Crime et châtiment (Dostoievski)
Soudain, un craquement sec retentit, pareil à celui d'un éclat de bois qui se brise, puis tout redevint muet. Une mouche s'éveilla et vint en volant donner contre la vitre ; on entendit son bourdonnement plaintif.
Au même instant, il crut remarquer dans le coin, entre la petite armoire et la fenêtre, un manteau pendu au mur. « Que vient faire un manteau ici ? songea-t-il, il n'y était pas auparavant... »
Il l'écarta avec précaution de la main, et vit une chaise et, sur cette chaise, dans le coin, une vieille pliée en deux, la tête inclinée, si bien qu'il ne pouvait apercevoir son visage, mais c'était bien elle. Il resta un moment immobile à ses pieds.
« Elle a peur », songea-t-il en dégageant tout doucement sa hache du noeud coulant, puis il frappa une fois, puis une seconde, la vieille à la nuque. Mais, chose étrange, elle ne remua même pas sous les coups, on l'eût crue de bois.
Il prit peur, se pencha davantage et se mit à l'examiner, mais elle inclinait encore plus la tête. Alors, il se baissa jusqu'au sol et la regarda de bas en haut.
Ce qu'il vit l'épouvanta. La vieille riait ; elle se tordait dans un rire silencieux qu'elle essayait d'étouffer de son mieux.


Journal (Franz Kafka)
J'ai rêvé aujourd'hui d'un âne qui avait quelque chose du lévrier et se montrait très circonspect dans ses mouvements. Je l'ai observé de près parce que j'étais conscient de la rareté du phénomène, mais je n'ai gardé que le souvenir de ses minces pieds d'homme, lesquels, à cause de leur longueur et de leur symétrie, décidément ne me plaisaient pas. Je lui tendis des touffes fraîches de feuilles de cyprès vert foncé qu'une vieille dame zurichoise venait de me donner (tout cela se passait à Zurich), il n'en voulut pas et se borna à les flairer légèrement. Mais quand je les eus laissées sur une table, il les dévora si complètement qu'il n'en resta plus qu'un noyau à peine reconnaissable dont la forme évoquait celle d'une châtaigne. Plus tard, le bruit courut que cet âne n'avait encore jamais marché à quatre pattes, qu'il se tenait toujours debout à la mode humaine, montrant sa poitrine aux reflets d'argent et son petit ventre.

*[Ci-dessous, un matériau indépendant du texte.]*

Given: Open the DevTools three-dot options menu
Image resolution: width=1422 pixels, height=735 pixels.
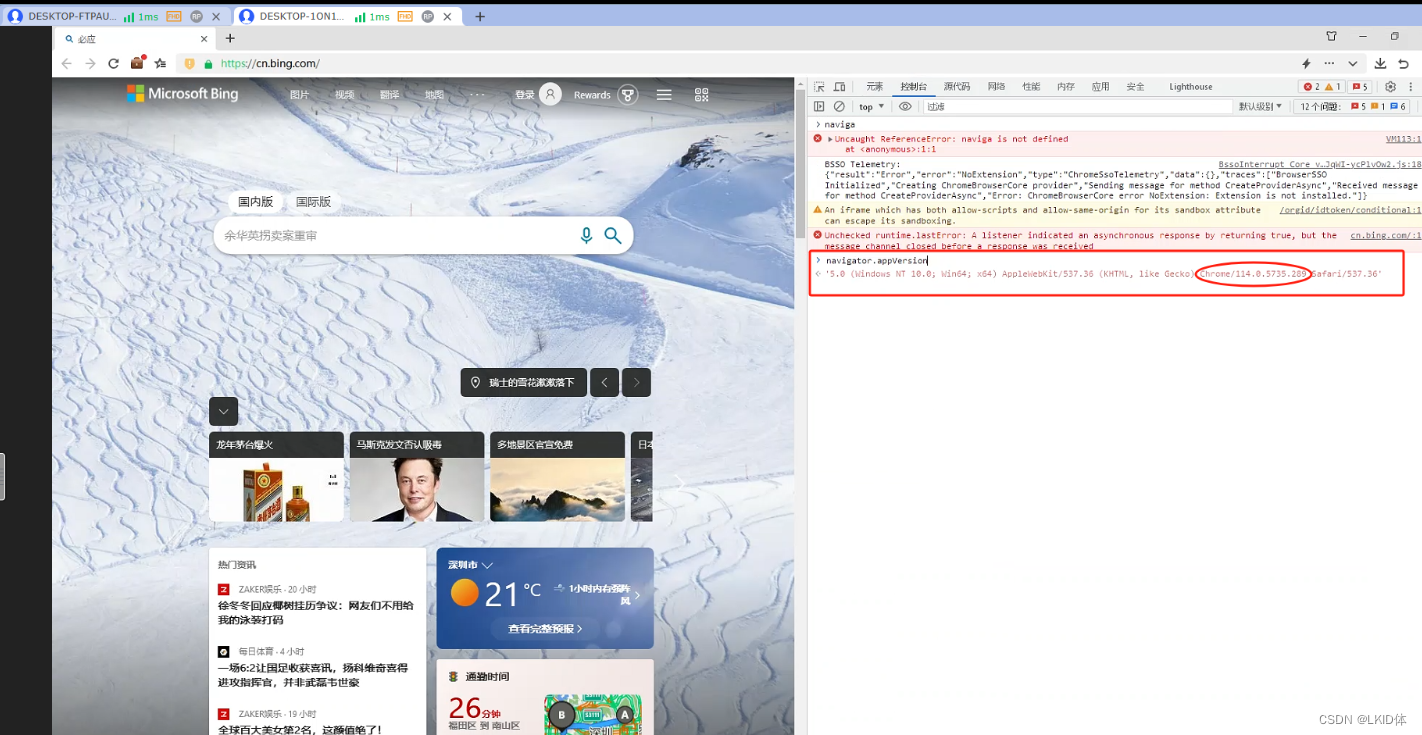Looking at the screenshot, I should (1410, 86).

En fait, ce n'était pas vrai.


Aurélia (Gérard de Nerval)
J'entrai dans un atelier où je vis des ouvriers qui modelaient en glaise un animal énorme de la forme d'un lama mais qui paraissait devoir être muni de grandes ailes.
Ce monstre était comme traversé d'un jet de feu qui l'animait peu à peu, de sorte qu'il se tordait, pénétré par mille filets pourprés, formant les veines et les artères et fécondant pour ainsi dire l'inerte matière, qui se revêtait d'une végétation instantanée d'appendices fibreux, d'ailerons et de touffes laineuses.

Les rêves sont la littérature du sommeil.